This piece has a Tulsa flavor, but its topic is important for the rest of the state and perhaps beyond.
Governor Kevin Stitt was in attendance last week at the Greenwood Cultural Center in Tulsa for a half-hour presentation of preliminary plans for the proposed Greenwood History Center. The Greenwood History Center will include a museum documenting the events of May 30, 31 and June 1, 1921, when members of the white majority in Tulsa attacked Greenwood, a black neighborhood located at the North edge of downtown Tulsa in an event now known as the Tulsa Race Massacre.
Greenwood was a thriving residential and business community of successful black entrepreneurship that had become known as “Black Wall Street.” The trouble started on May 30, 1921, when a 19-year old black man was accused of assaulting a 17-year-old white woman in a downtown Tulsa elevator. The youth was arrested the next day, and a crowd of blacks quickly gathered at the courthouse fearing a lynching. Whites, fearing the gathering of blacks, responded in greater numbers, which eventually turned into a mob.
News reports inflamed the situation, and at the end of the two days, estimates are that as many as 300 blacks were killed, and Greenwood was burned to the ground. The loss of life and property had been mainly kept quiet until recent years. In 1996 the Legislature authorized what is now known as the 1921 Tulsa Race Massacre Centennial Commission, currently chaired by Sen. Kevin Matthews (D-Tulsa), to investigate the massacre and prepare a report detailing a “historical account” of the event. In 2001, the Legislature passed the “1921 Tulsa Race Riot Reconciliation Act” which provided for creation of a memorial to those who died in the massacre. The John Hope Franklin Reconciliation Park was dedicated in 2010.
The original Tulsa Race Massacre Commission also recommended reparations for survivors and descendants of the massacre, but no reparations have been paid. Last session, $1.5 million was included in the Oklahoma Historical Society budget to begin the Greenwood History Center project in recognition of the centennial of the massacre in 2021. The cost of the museum is estimated at $18 million, with $5.3 million in addition for remodeling and restoring the Greenwood Cultural Center.
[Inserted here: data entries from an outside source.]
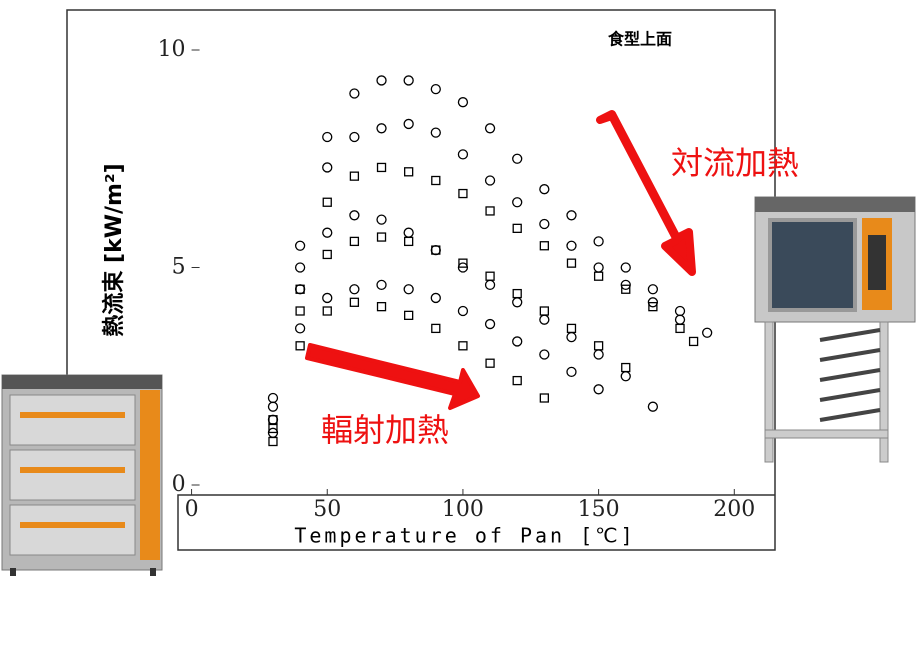  I want to click on y-tick-label: 0, so click(179, 484).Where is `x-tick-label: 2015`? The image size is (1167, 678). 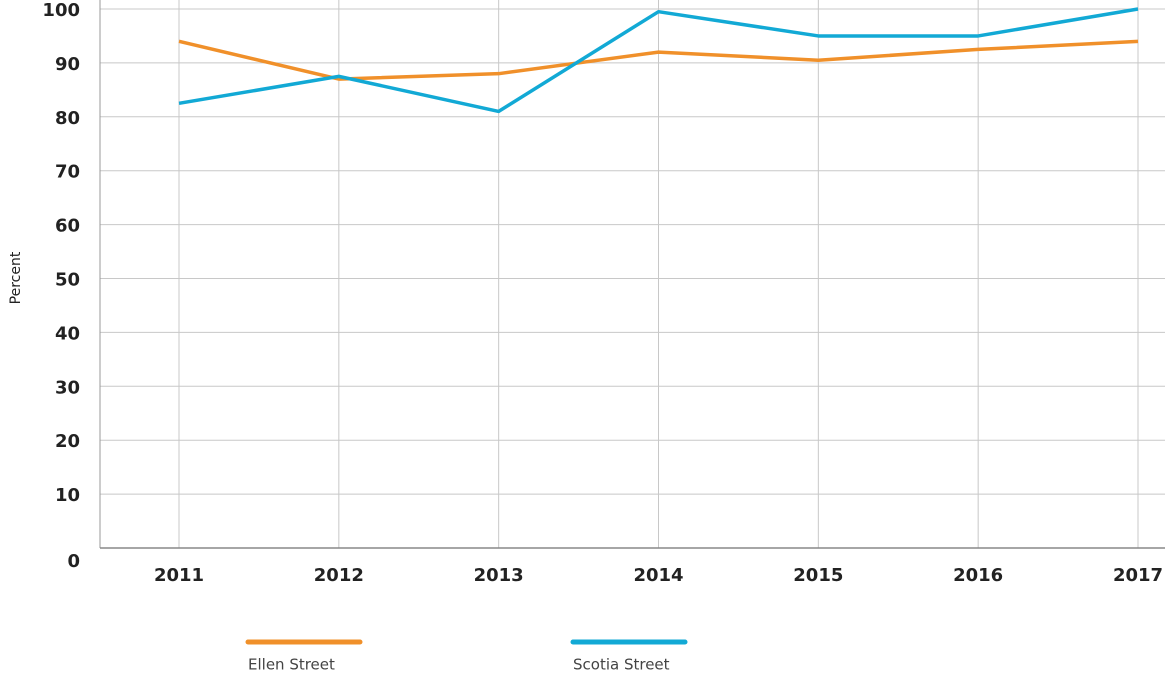
x-tick-label: 2015 is located at coordinates (818, 576).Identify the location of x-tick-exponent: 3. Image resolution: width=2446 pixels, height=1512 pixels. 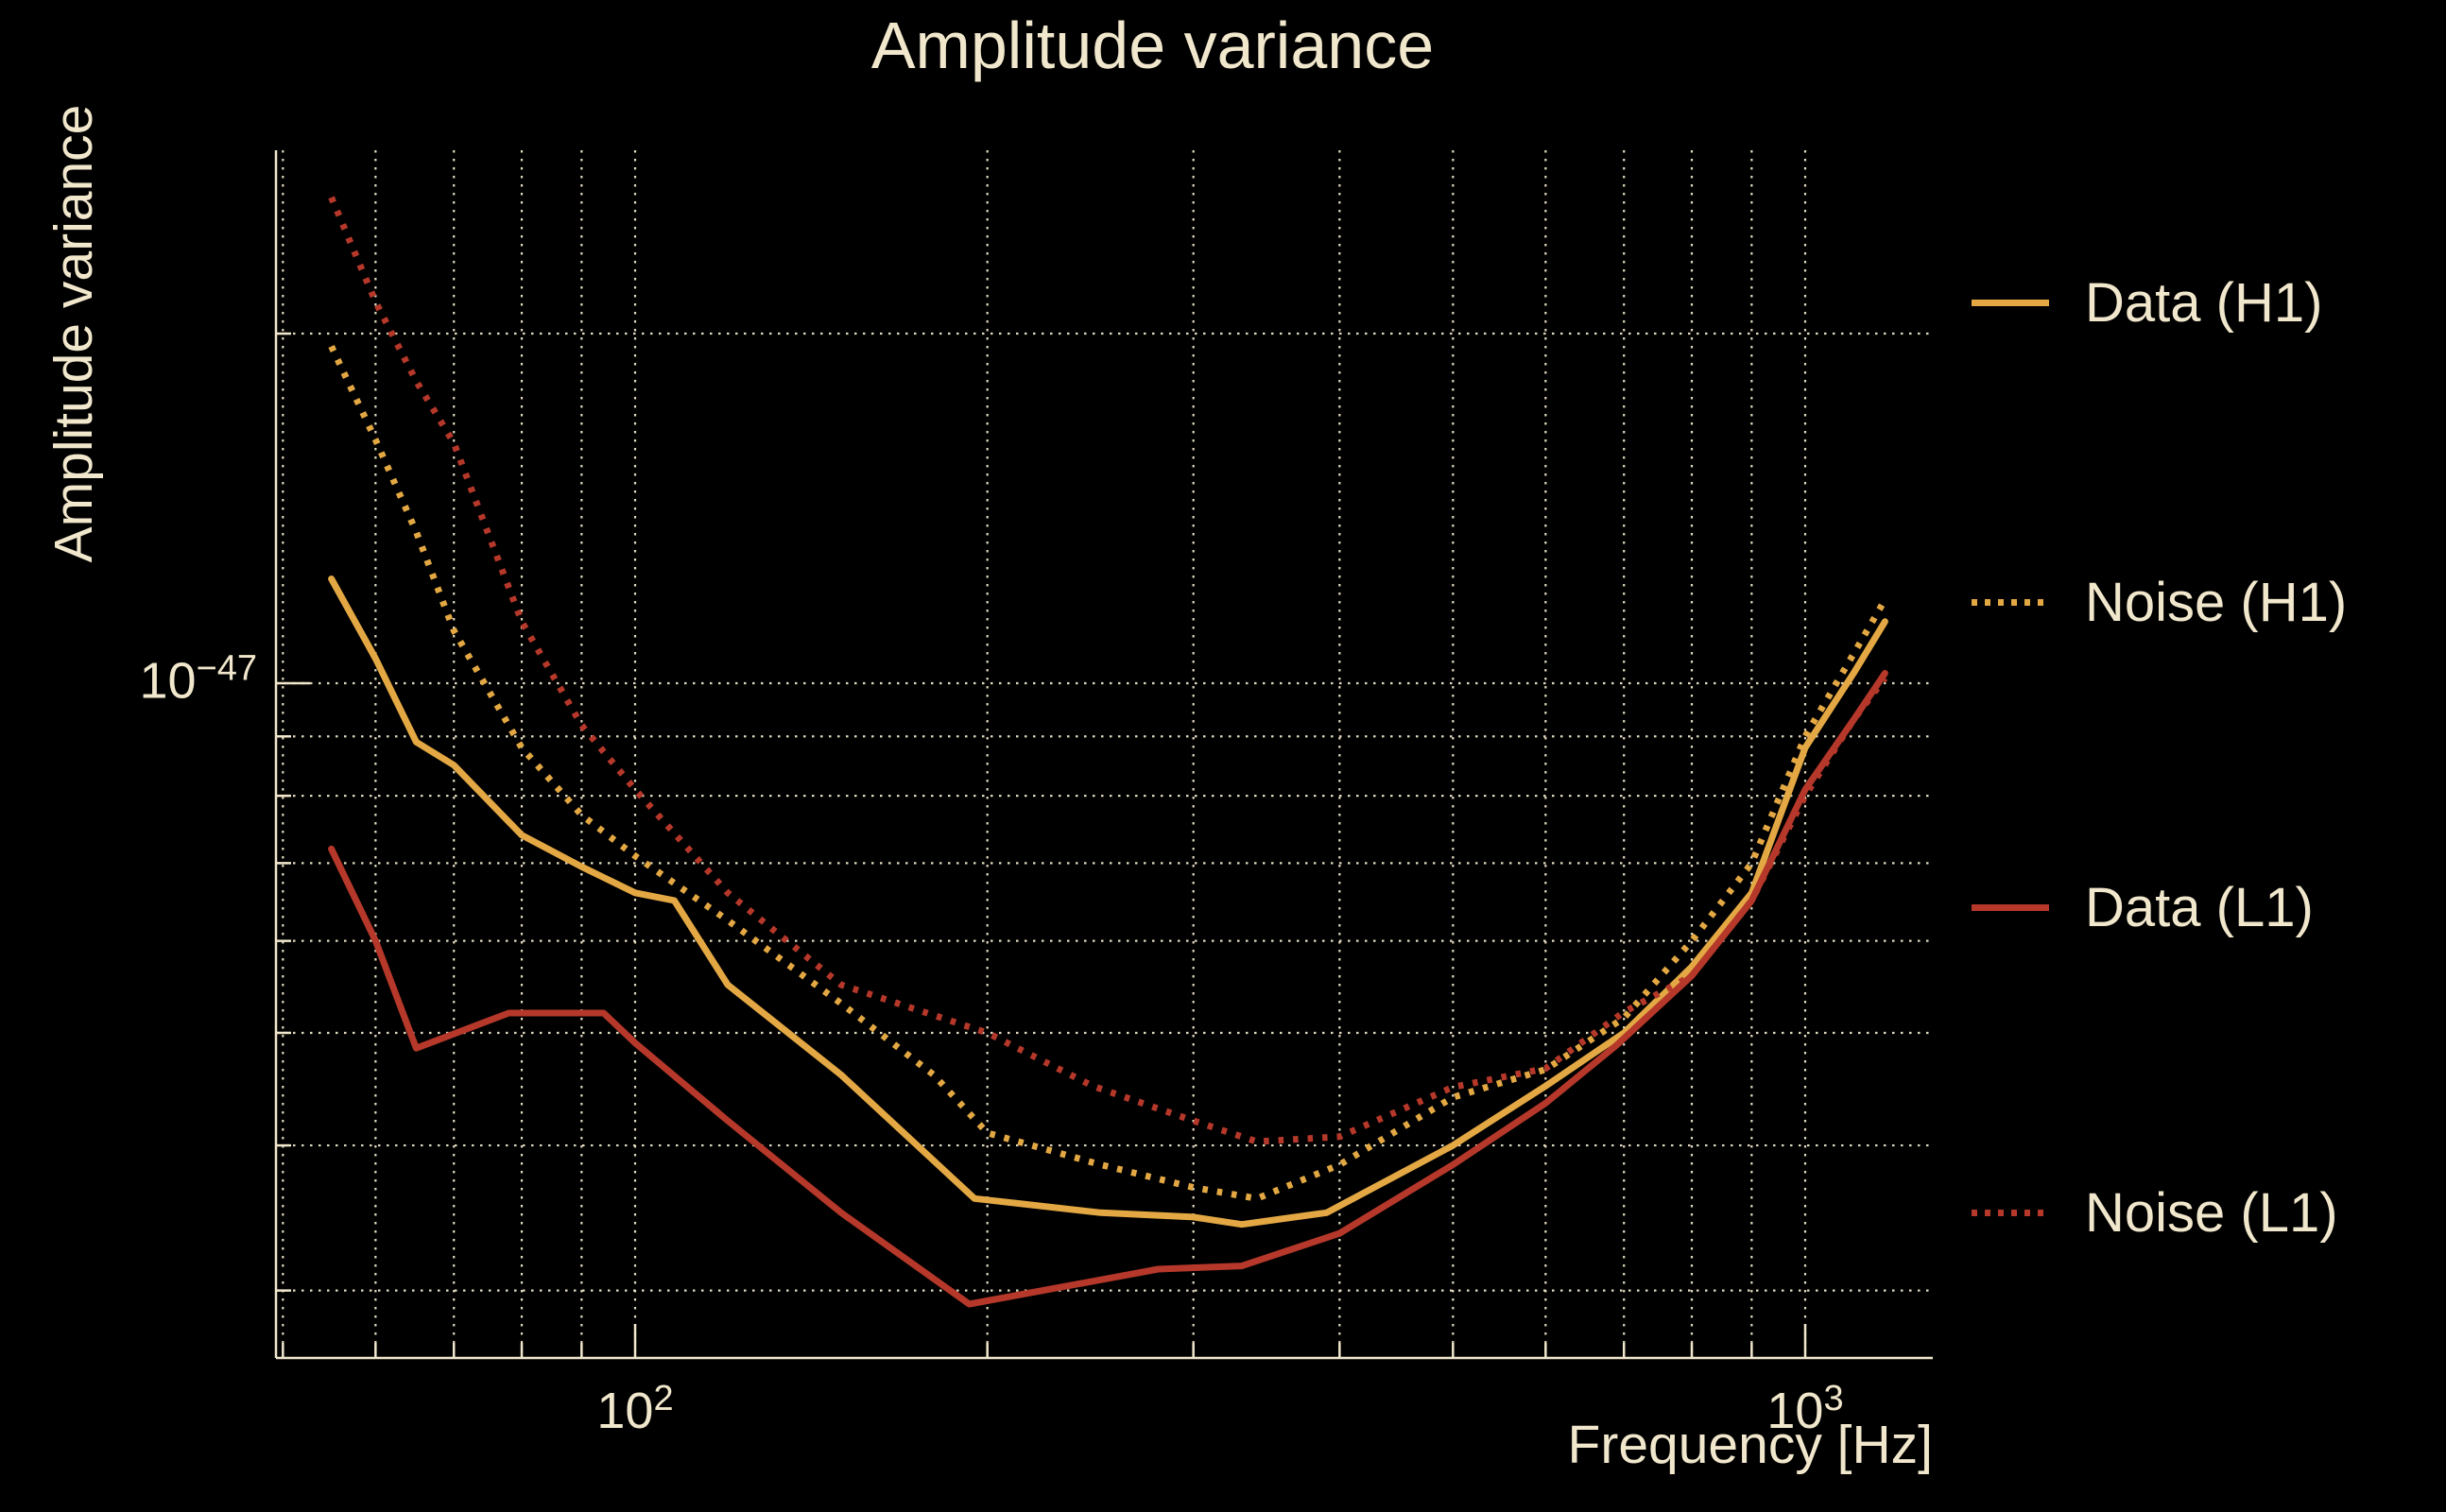
(1834, 1398).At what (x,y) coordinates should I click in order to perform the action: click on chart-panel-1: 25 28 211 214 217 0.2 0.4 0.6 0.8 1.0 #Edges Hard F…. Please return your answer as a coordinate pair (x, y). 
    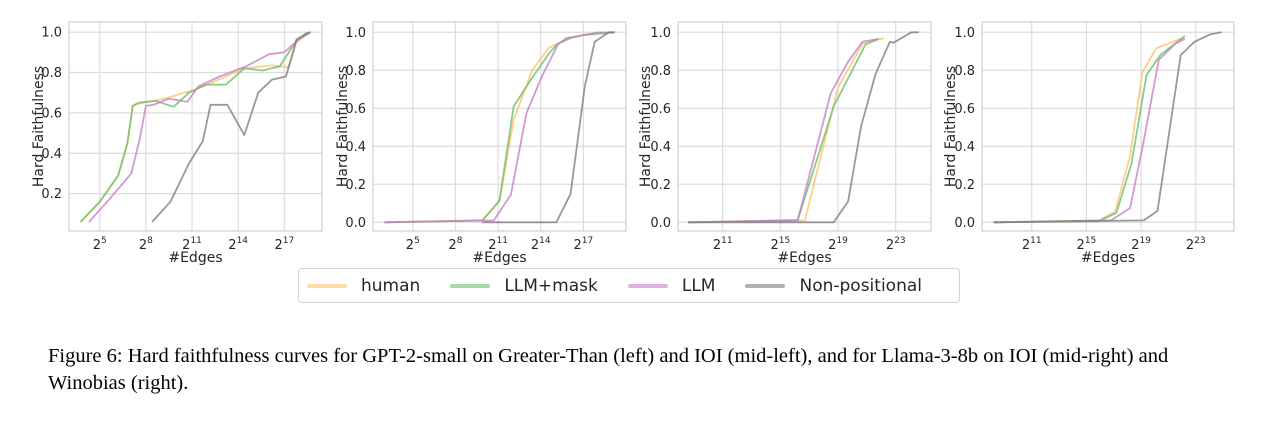
    Looking at the image, I should click on (177, 144).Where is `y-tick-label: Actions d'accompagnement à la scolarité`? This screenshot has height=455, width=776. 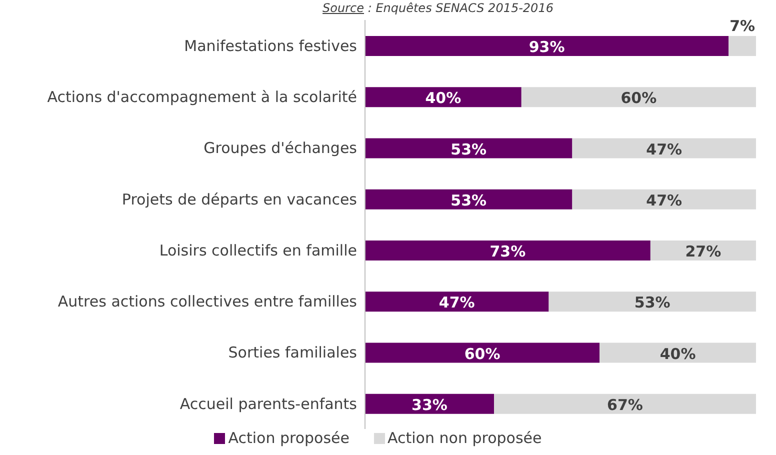 y-tick-label: Actions d'accompagnement à la scolarité is located at coordinates (202, 97).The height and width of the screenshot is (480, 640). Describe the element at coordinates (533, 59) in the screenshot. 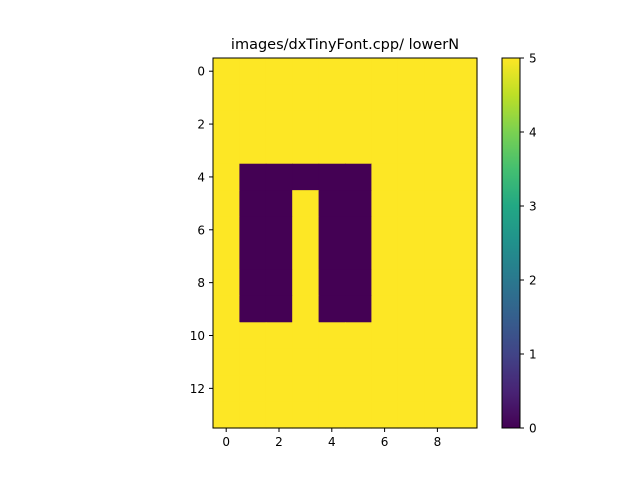

I see `colorbar-tick-label: 5` at that location.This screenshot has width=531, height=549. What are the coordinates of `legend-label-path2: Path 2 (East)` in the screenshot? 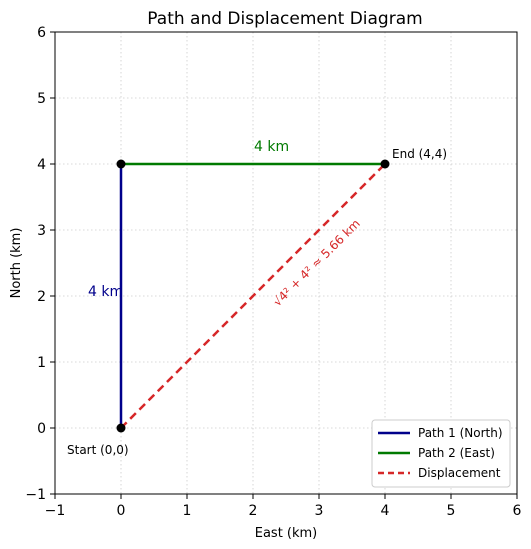 It's located at (456, 453). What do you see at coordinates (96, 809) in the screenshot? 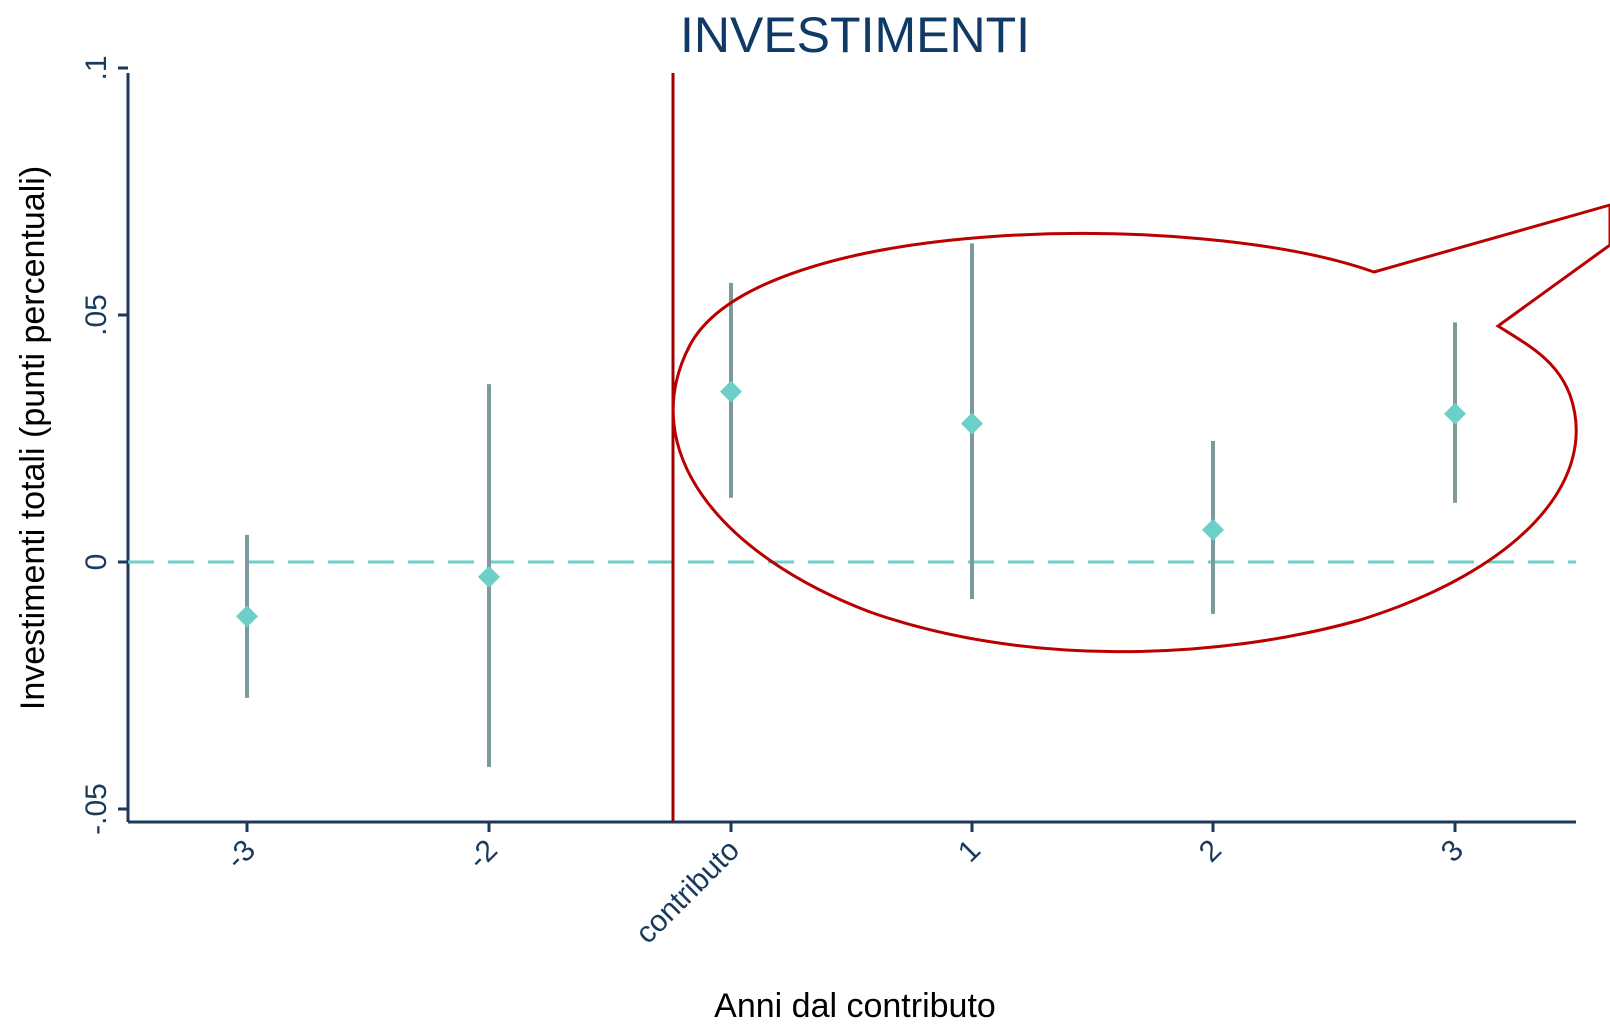
I see `y-tick-label: -.05` at bounding box center [96, 809].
Nothing is easy when race is involved. The first time I heard of Greenwood was in the early 1980s. Rep. Don Ross, who represented the Greenwood area for many years beginning in 1980, wanted funding to build something he was calling the Greenwood Cultural Center. The history of the Greenwood Race Massacre was generally unknown at the time except for the survivors and a few leaders in Tulsa who knew and remembered. Don fought for the funding and finally received $125,000 that first year for architectural drawings. Since the state couldn’t spend money on private buildings, we called it the Greenwood Cultural program.
When I moved to Tulsa in 1993, the Greenwood Cultural Center was up and running and the movement to unearth the facts about the massacre was continuing. Don asked me to serve on its board, which I did for about a decade. The Center received a small amount of funding for arts, health, and education programs for many years, but lost state funding several years ago.
As a representative of a rural house district in central Oklahoma in the 1980s, I’d never heard of the 1921 race massacre in Tulsa even though it has been called the single worst incident of racial violence in American history. For me it’s taken living in Tulsa, hearing the tragic story many times, and meeting some of the survivors to begin to understand the trauma and legacy of those events. The opportunity to absorb that history will be lost for future Oklahomans and visitors unless the Greenwood History Center is completed. As Governor Stitt said last week, “it’s a story that needs to be told.”